- Born: Jane Smith May 7, 1951 (age 75) Kirksville, Missouri, U.S.
- Education: Washington University in St. Louis
- Spouses: Axel Roehm ​ ​(m. 1978; div. 1981)​; Henry Kravis ​ ​(m. 1985; div. 1993)​;

= Carolyne Roehm =

American author and fashion designer

Carolyne Roehm (born May 7, 1951) is an American author, businesswoman, socialite, and former fashion designer.

==Early life==
Roehm was born Jane Smith in Kirksville, Missouri to a high school principal and a schoolteacher. She graduated from Washington University in St. Louis with a Bachelor of Fine Arts degree in 1973.

==Career==
Following her graduation, Roehm moved to New York City. to work at Kellwood Company, a women's clothing manufacturer. She then moved to Oscar de la Renta as an assistant and model before becoming an assistant designer. De la Renta became a mentor and father figure to her; she initially worked for him for 10 years, returning on and off for the next several years.

In 1985, Roehm launched her own eponymous fashion house. Her high-end clothing was designed for women with money and active lifestyles. Although it received accolades, she shut down the line in 1991. While she formally discontinued her clothing line, she still employed a small staff to run a mail-order business and produce an exclusive line for Saks.

During her time in the fashion industry, she was elected President of the Council of Fashion Designers of America and guided the organization as it became a major supporter of AIDS research.

Moving beyond clothing, Roehm broadened her design horizons and shifted her focus to the world of flowers, entertaining, gardens, interiors and products. Throughout her design career, she has created clothing, accessories, books, decorative accessories for the home, interiors, home fragrance and candles, table linens and table tops, paper products, glassware, and luggage.

Her late friend, Bill Blass, said of her, "[s]he is the ultimate tastemaker."

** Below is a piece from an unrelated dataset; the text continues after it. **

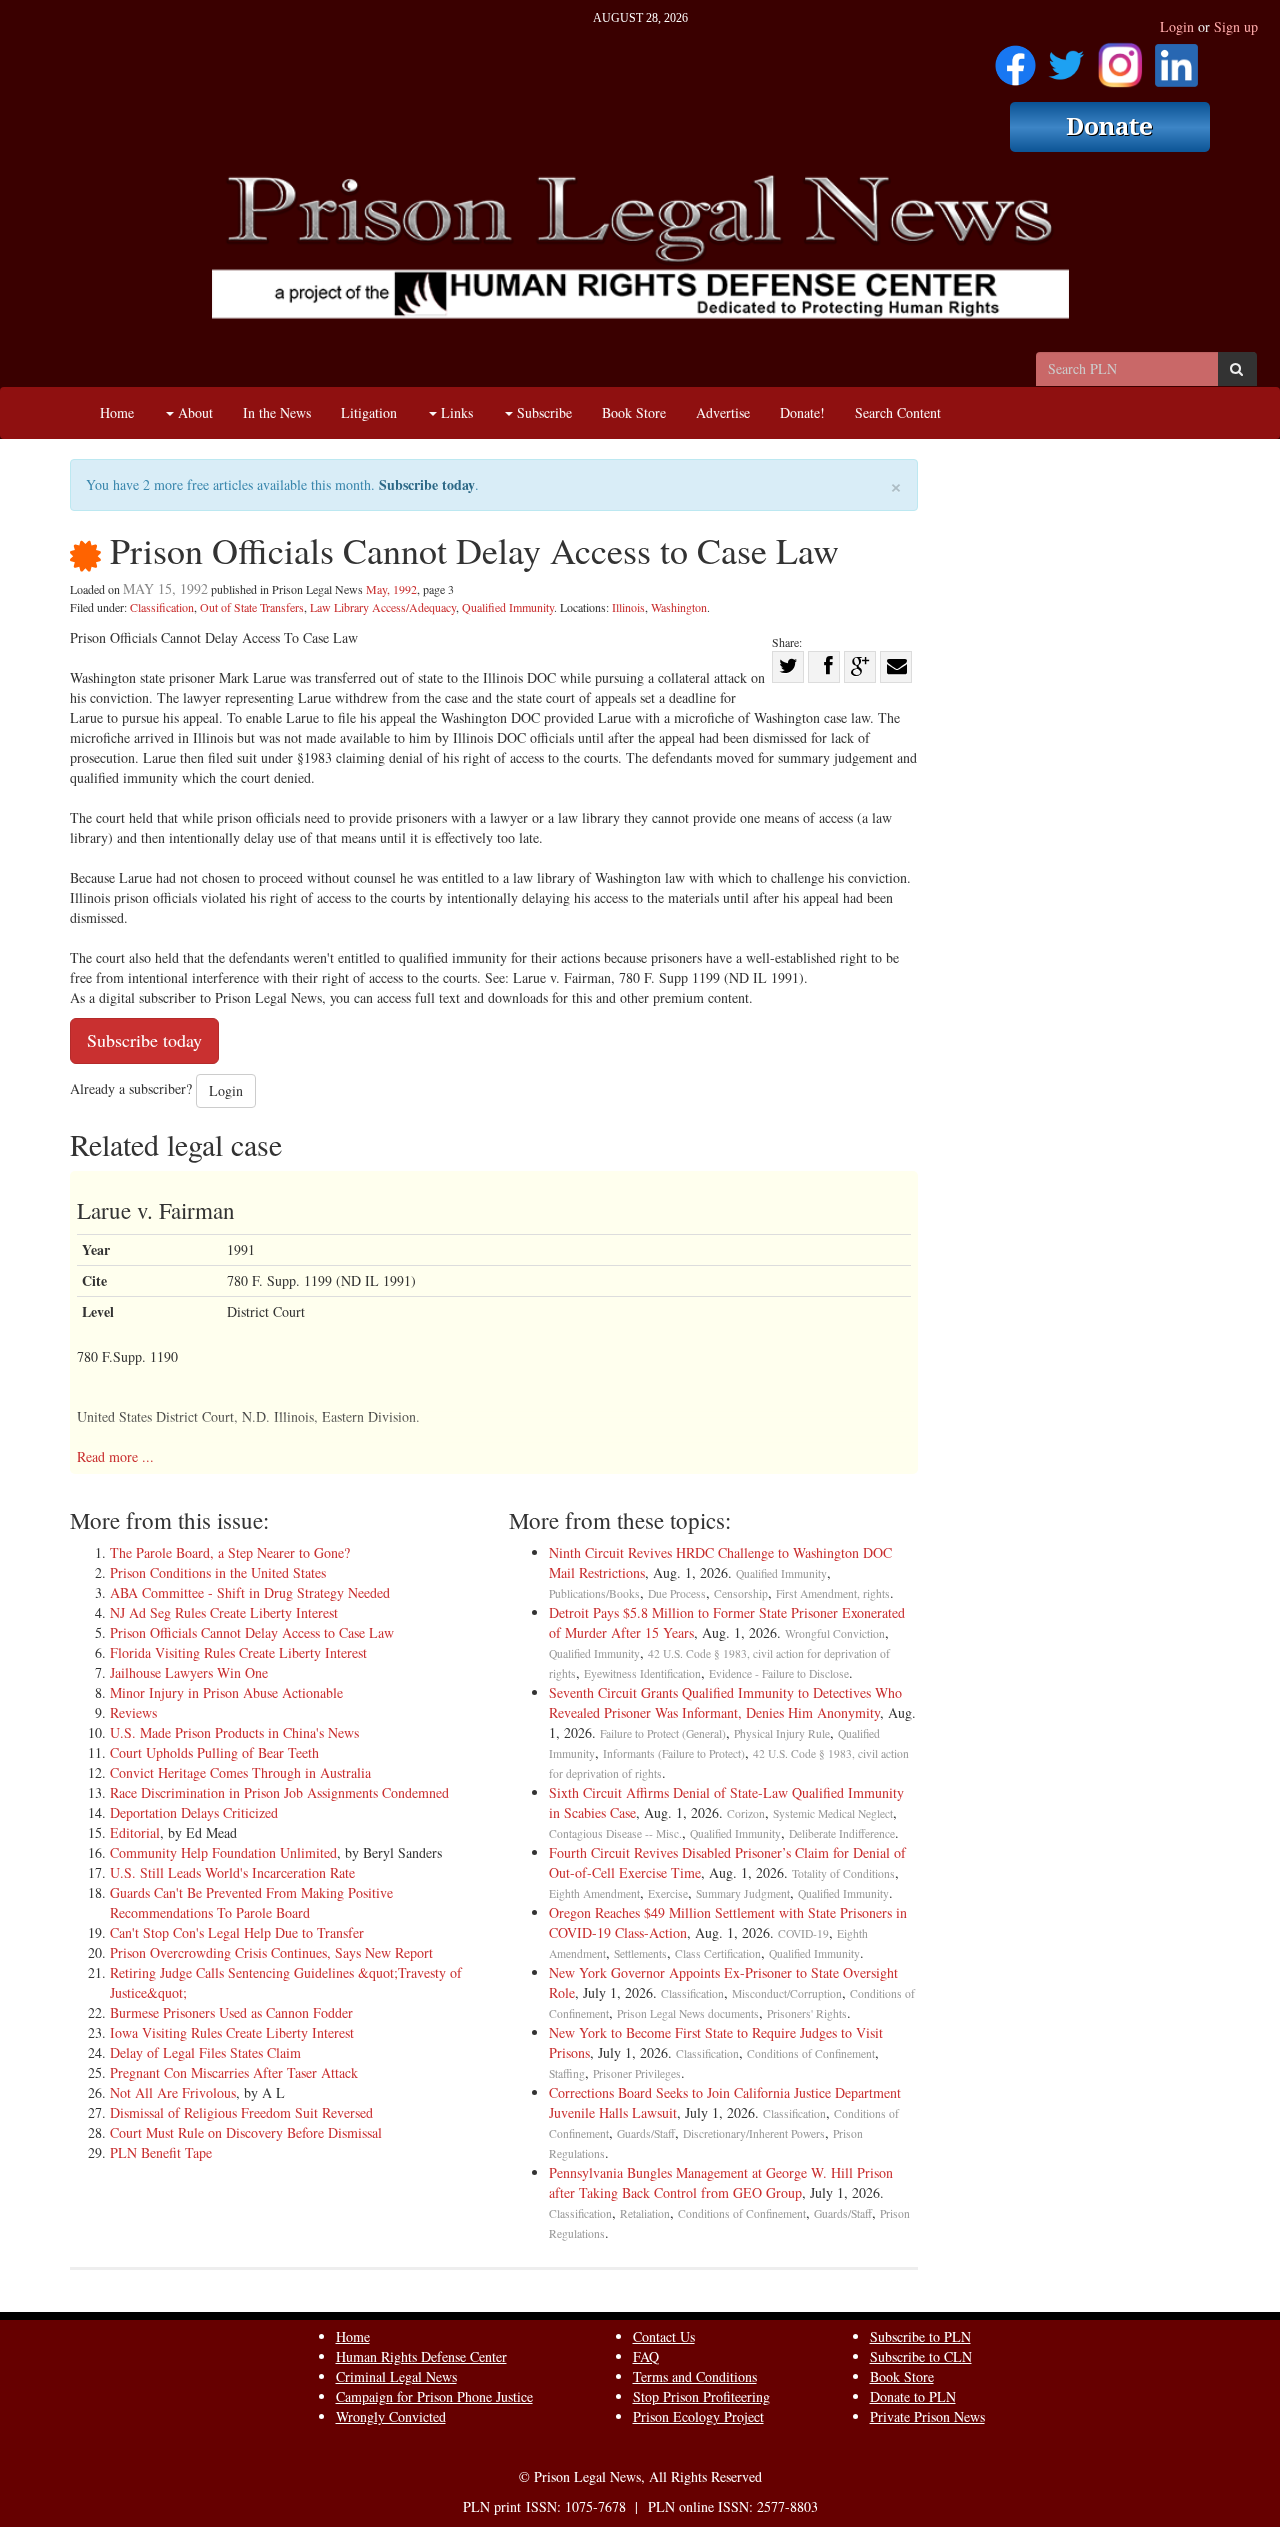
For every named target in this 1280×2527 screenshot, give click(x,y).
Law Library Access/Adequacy (383, 607)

Roehm has published at least ten books on topics such as gardening, interior decorating, gift wrapping, flower arranging, and party planning.

==Personal life==
In 1978, Roehm married German businessman Axel Roehm and moved to Germany. Less than a year later, the marriage ended and she returned to work for de la Renta. She later married Henry Kravis in 1985, but the marriage ended in divorce in 1993. The home, decorated for the couple by Robert Denning and Vincent Fourcade, was parodied in the 1990 movie The Bonfire of the Vanities.

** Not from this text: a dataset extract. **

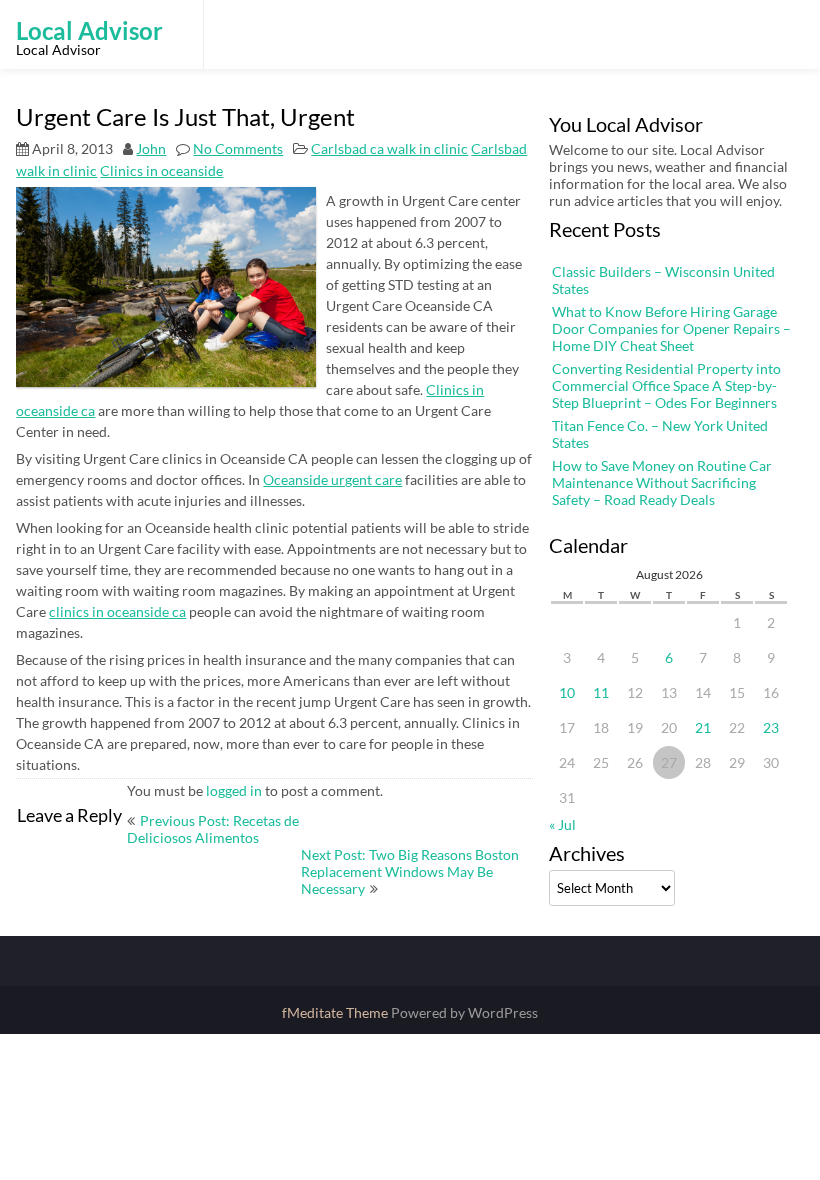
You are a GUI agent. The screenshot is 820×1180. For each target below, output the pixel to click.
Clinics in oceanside (161, 170)
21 (703, 727)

In the 1980s, Roehm and Kravis were symbols of the "Nouvelle Societé" in Manhattan. The two were known for hosting lavish parties, including one held at the Metropolitan Museum of Art. They owned four properties worth millions each (such as their $5.5 million Park Avenue apartment), French antiques from the Louis XV to Empire periods, and art works by artists such as Renoir and Sargent.

Roehm resides in New York, Connecticut, Colorado, and South Carolina.